O secretário Judson Cabral destacou o caráter estruturante da iniciativa para o futuro urbano do estado. “O plano nasce com uma visão integrada e estratégica. Estamos falando de um planejamento que une ciência, gestão pública e participação social para transformar o verde urbano em política pública efetiva. A arborização passa a ser entendida como elemento central na promoção da saúde, na redução das desigualdades e na adaptação às mudanças climáticas”, afirmou.
A oficina marca o início de um processo participativo que posiciona o plano como instrumento técnico e político de transformação territorial. A programação contempla a apresentação do diagnóstico elaborado pelo Grupo de Trabalho, com dados e mapas que revelam o cenário atual da cobertura arbórea em Alagoas, além de um painel consultivo voltado à construção de diretrizes e prioridades. A parceria com a AMA fortalece a articulação com os municípios e amplia a capacidade de implementação das ações em todo o estado.

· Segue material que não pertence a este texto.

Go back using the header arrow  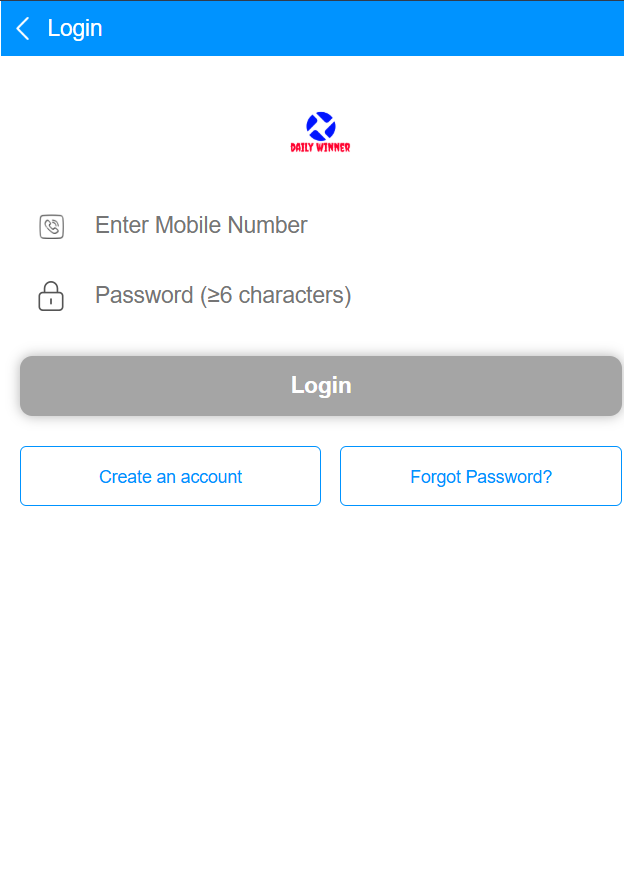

Instituído por uma portaria da Semarh, o Grupo de Trabalho reúne instituições estratégicas e especialistas de diferentes áreas, com coordenação da Universidade Federal de Alagoas, por meio do professor Arnaldo Tenório da Cunha Júnior, e participação da Universidade de São Paulo, representada pelo professor Maurício Lamano Ferreira, além de órgãos estaduais, entidades técnicas e representantes da sociedade civil. A construção do plano também é alimentada diretamente pelos municípios, que contribuíram com informações técnicas fundamentais para a consolidação do diagnóstico estadual.